— WORK ORDER —
Lines from the records below that contain the word "Select" are to be copied out.

— MATERIAL FOR THE TASK —
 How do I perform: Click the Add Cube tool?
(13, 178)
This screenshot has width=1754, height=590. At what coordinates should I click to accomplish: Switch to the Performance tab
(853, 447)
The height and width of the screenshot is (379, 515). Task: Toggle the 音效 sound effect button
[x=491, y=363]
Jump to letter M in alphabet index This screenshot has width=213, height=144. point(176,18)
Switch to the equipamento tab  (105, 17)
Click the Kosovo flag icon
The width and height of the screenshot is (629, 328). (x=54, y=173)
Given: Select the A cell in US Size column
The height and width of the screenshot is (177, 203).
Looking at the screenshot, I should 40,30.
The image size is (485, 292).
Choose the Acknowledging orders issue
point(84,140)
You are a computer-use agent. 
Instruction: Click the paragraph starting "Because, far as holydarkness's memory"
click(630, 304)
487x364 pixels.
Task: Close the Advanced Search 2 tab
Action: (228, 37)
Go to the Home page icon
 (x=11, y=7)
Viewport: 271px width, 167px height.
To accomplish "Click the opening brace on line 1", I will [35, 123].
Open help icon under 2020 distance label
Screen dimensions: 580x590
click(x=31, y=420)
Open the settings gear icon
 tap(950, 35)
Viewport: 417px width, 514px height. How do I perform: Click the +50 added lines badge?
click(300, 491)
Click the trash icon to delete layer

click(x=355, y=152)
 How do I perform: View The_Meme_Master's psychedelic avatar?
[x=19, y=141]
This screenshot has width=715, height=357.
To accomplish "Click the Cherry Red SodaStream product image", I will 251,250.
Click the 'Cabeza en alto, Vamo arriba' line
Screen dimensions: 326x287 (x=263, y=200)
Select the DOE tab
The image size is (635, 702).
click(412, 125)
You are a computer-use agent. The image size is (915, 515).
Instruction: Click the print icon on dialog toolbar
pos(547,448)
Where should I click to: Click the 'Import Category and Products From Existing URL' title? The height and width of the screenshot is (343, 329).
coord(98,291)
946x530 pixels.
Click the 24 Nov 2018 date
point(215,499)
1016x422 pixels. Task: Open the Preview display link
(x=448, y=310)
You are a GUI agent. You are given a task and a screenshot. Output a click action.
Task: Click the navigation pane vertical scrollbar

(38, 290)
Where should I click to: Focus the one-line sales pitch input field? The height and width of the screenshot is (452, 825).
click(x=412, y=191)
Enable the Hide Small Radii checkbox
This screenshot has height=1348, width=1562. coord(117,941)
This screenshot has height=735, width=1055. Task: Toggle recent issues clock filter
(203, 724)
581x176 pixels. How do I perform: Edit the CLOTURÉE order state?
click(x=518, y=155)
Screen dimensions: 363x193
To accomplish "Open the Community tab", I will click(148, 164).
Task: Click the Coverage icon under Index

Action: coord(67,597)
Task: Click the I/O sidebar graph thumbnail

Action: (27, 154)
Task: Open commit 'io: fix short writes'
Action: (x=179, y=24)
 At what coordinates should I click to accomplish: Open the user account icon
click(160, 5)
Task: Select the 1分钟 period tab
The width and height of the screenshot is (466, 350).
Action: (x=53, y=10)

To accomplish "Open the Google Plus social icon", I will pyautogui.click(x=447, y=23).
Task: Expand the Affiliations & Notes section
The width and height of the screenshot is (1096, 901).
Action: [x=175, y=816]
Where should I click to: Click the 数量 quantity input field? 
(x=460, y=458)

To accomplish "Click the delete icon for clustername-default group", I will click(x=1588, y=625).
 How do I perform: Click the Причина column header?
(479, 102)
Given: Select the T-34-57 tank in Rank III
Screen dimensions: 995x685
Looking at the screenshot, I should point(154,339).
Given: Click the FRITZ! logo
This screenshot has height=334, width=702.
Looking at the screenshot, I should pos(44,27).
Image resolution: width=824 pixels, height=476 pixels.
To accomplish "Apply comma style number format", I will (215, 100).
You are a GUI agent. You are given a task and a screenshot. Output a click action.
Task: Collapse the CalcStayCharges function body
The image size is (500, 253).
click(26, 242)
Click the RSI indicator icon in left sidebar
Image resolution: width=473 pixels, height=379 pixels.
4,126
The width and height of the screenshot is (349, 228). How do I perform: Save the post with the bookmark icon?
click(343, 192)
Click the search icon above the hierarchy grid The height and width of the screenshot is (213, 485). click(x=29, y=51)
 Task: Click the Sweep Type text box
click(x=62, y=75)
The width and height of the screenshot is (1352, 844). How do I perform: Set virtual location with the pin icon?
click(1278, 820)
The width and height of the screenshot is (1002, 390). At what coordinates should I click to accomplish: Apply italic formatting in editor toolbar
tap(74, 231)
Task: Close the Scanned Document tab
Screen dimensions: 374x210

— ANSWER TO THE PROBLEM —
Given: Select the A cell in US Size column
Select the DOE tab
Task: Select the 1分钟 period tab
Given: Select the T-34-57 tank in Rank III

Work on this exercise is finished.